--- RECORDS SUPPLIED ---
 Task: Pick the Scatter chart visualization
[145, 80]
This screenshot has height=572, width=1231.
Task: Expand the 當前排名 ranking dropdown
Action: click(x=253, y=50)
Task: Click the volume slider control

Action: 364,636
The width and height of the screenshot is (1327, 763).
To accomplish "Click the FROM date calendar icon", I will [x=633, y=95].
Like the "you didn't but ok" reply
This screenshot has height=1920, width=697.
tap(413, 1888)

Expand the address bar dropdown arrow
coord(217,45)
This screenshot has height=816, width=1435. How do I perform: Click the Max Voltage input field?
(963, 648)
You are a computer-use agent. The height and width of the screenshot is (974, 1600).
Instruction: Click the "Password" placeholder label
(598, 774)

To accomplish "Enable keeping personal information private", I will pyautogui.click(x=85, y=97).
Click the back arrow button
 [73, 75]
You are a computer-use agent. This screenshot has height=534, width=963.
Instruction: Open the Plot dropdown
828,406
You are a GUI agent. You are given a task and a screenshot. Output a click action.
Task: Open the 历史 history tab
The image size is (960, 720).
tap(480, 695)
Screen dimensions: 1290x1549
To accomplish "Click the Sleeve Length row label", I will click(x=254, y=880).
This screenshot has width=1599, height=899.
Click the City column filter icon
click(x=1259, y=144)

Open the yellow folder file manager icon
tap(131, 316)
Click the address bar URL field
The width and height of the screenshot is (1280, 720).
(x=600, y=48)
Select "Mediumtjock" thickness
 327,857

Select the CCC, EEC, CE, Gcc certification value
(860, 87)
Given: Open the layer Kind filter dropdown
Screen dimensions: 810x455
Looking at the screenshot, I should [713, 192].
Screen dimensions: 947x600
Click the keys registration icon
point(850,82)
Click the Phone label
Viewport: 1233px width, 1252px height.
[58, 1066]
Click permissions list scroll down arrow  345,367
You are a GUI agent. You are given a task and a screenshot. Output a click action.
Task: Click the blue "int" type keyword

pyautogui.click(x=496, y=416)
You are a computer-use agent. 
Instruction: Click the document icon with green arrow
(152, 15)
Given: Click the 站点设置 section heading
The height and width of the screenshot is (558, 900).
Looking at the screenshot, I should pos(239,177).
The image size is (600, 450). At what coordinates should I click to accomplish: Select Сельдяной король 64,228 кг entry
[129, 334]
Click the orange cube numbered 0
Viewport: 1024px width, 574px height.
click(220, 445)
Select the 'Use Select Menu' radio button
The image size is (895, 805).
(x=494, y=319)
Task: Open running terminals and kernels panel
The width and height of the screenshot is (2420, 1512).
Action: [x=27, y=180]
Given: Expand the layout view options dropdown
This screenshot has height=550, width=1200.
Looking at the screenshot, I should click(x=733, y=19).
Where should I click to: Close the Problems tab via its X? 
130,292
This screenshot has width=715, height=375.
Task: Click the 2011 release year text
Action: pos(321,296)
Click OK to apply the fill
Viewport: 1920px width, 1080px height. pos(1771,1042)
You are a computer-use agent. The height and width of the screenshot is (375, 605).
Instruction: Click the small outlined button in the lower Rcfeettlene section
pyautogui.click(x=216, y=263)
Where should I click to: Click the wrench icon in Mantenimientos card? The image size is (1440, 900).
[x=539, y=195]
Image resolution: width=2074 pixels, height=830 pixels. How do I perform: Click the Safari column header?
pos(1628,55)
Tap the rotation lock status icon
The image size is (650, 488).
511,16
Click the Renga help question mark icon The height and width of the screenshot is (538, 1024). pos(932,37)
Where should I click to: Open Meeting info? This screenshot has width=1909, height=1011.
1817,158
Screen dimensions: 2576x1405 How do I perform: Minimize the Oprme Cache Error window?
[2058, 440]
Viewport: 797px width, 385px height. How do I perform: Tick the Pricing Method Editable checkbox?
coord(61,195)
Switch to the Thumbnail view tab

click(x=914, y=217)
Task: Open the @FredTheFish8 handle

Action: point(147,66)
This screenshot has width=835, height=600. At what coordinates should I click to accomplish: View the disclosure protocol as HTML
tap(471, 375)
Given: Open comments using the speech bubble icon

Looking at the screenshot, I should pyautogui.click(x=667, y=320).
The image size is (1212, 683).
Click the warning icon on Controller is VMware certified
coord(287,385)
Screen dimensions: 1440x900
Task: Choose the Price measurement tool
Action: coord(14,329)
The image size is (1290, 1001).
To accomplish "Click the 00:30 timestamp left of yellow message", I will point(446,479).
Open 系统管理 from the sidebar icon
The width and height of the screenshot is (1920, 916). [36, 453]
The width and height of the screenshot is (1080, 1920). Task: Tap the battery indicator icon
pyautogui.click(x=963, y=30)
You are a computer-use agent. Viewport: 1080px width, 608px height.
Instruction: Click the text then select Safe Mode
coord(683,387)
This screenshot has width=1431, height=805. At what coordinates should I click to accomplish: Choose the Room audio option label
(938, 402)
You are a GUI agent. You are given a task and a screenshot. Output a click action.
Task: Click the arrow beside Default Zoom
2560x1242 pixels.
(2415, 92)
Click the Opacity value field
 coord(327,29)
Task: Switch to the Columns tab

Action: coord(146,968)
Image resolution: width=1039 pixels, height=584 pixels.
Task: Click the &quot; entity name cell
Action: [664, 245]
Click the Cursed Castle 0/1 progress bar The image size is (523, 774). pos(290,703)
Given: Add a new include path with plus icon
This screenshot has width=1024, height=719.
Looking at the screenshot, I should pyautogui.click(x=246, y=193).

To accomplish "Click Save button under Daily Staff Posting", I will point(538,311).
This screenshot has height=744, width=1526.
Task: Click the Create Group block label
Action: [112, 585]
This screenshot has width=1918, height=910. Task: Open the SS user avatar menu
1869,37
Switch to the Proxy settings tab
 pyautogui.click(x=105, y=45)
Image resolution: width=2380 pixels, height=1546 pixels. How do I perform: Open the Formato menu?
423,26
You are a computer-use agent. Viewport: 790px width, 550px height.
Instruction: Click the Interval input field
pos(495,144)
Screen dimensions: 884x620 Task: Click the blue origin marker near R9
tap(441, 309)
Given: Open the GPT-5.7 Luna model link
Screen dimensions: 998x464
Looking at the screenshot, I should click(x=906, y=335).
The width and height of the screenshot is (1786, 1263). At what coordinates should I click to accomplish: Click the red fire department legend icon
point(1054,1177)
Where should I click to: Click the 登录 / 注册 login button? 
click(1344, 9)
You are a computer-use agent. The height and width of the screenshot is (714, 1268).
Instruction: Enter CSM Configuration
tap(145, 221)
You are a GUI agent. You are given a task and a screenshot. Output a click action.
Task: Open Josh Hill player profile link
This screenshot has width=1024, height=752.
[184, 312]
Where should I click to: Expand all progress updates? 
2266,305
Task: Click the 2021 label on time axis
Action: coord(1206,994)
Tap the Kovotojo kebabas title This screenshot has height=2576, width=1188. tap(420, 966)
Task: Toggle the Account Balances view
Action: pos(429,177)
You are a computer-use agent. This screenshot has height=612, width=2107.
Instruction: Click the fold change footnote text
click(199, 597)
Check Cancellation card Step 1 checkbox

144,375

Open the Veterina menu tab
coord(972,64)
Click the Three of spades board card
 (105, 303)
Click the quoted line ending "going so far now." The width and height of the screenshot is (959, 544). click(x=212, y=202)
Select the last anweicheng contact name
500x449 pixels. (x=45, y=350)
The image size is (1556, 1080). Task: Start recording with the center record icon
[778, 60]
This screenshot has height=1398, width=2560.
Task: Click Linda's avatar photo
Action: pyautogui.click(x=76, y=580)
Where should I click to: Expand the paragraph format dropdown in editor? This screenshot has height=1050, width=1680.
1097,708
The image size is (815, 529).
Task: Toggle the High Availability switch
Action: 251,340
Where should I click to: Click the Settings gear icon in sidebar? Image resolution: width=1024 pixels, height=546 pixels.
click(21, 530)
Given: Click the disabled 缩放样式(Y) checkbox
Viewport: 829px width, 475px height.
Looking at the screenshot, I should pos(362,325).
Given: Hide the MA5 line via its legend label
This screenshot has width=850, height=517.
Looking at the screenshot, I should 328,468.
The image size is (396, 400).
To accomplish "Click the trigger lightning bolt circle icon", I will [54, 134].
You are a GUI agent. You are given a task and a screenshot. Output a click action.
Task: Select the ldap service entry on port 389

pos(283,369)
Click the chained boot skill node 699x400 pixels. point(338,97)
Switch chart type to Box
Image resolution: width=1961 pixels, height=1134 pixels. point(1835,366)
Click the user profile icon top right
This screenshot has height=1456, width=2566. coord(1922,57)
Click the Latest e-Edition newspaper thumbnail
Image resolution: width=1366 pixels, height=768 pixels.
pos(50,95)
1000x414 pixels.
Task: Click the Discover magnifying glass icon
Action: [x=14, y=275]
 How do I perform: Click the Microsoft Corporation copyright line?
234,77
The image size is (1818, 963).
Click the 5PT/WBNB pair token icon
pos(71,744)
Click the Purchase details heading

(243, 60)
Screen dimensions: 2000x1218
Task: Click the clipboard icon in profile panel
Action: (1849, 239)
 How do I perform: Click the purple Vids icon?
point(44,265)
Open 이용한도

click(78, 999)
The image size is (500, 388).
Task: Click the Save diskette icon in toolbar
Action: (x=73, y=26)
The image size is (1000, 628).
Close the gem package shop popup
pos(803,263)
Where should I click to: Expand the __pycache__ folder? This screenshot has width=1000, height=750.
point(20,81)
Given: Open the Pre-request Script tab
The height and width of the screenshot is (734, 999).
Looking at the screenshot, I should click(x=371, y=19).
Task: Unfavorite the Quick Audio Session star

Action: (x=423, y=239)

--- YOUR INSTRUCTIONS ---
Format the part of the material from the line containing "Given: Hide the MA5 line via its legend label" through the line containing "Image resolution: width=1961" as a JSON list of strings, one per line, with blank lines omitted.

--- FINAL ANSWER ---
[
  "Given: Hide the MA5 line via its legend label",
  "This screenshot has width=850, height=517.",
  "Looking at the screenshot, I should 328,468.",
  "The image size is (396, 400).",
  "To accomplish \"Click the trigger lightning bolt circle icon\", I will [54, 134].",
  "You are a GUI agent. You are given a task and a screenshot. Output a click action.",
  "Task: Select the ldap service entry on port 389",
  "pos(283,369)",
  "Click the chained boot skill node 699x400 pixels. point(338,97)",
  "Switch chart type to Box",
  "Image resolution: width=1961 pixels, height=1134 pixels. point(1835,366)"
]